When the petrochemical industry pushed to the forefront in the 1940s and ’50s, making chemicals from natural products was “mostly forgotten,” according to Karp. Today, renewable feedstocks have renewed interest. The methods of 100 years ago are guiding modern research.

This is of great interest to the lightweighting world because “Carbon fiber is this amazing lightweight material,” Karp explained. “Imagine replacing all the steel and aluminum in a car with carbon fiber. Think of how far a car would go with the gas mileage you could get. You’re looking at 60 miles per gallon for the average car on the road with existing engine technology.”

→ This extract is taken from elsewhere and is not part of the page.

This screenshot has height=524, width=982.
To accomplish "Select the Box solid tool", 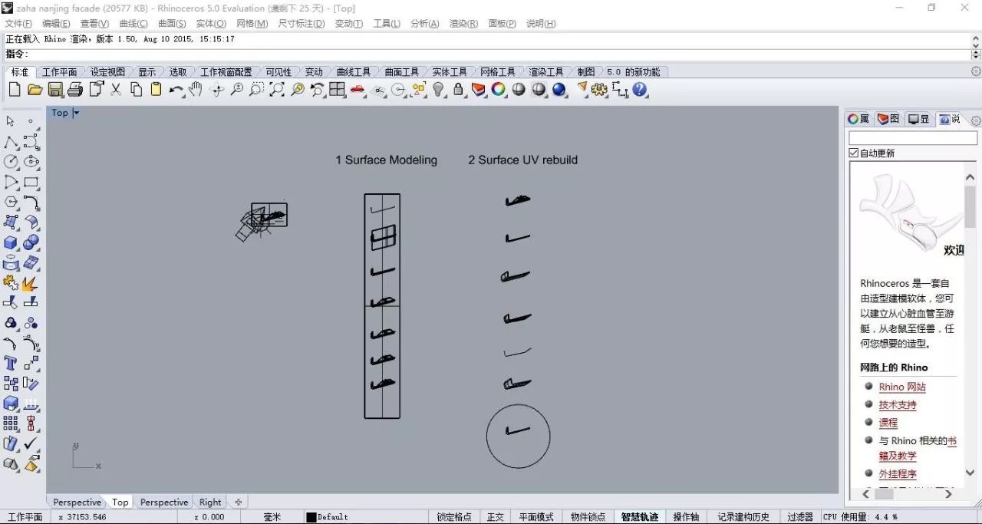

Karp, chemical engineer Violeta Sànchez i Nogué, Todd Eaton (then an NREL postdoctoral researcher) and their colleagues produced 50 grams of bio-derived ACN. That came in the first phase of a DOE-funded program. The second phase is aiming for 50 kilograms of ACN converted into carbon fiber.

More than 7 billion kilograms of ACN are produced globally each year. It derives from an energy-intensive, petroleum-based process that produces hydrogen cyanide as a toxic byproduct. The DOE was looking for a cleaner way to make carbon fiber—one not subject to the swings of oil-market prices. Among the questions DOE asked were: Is there a green way to get to ACN? Can it be done at less than $1 a pound?

“We came up with six different ways to make bio-based acrylonitrile,” said Beckham. He, Karp, senior research engineer Derek Vardon, principal scientist Bob Baldwin and associate laboratory director for bioenergy science and technology Adam Bratis, wrote the proposal that secured the DOE funding. As a side benefit, the NREL-led Renewable Carbon Fiber Consortium was created. Three of six methods were tested, including a new catalytic process the team developed called nitrilation.

This process, described in the journal “Science” in 2018, produced a 98-percent yield of ACN. The yield from the petroleum-based method ranges from 80 to 83 percent.

Different feedstocks are used in nitrilation. During the first phase, it was corn stover, which is the stalks and leaves left after harvest. The sugars in this biomass are converted by a microorganism into 3-hydroxypropionic acid (3-HP), which in subsequent steps is transformed into acrylonitrile.

“This is a genetically modified strain because the microorganisms that we were using for the 3-HP production, they don’t naturally produce it,” said Sànchez i Nogué, who oversaw the biological component of the research.

For the second phase, the global company Cargill Incorporated will produce larger volumes. “They have an industrial strain that can produce 3-HP with much higher efficiency than we have in-house,” she said.

As members of the Renewable Carbon Fiber Consortium, Cargill and other companies will play vital roles in furthering the research. A West Virginia nonprofit research institute, MATRIC, will convert Cargill’s 3-HP into ACN. Then a Portuguese company will produce the carbon fiber and hand it off to the Ford Motor Company. Ford will fashion the carbon fiber into parts and compare the biomass-derived versions against those made through the traditional process.

“I’m just so excited to see this start being applied out in the real world, beyond here, just to see it go somewhere beyond a paper,” Karp said.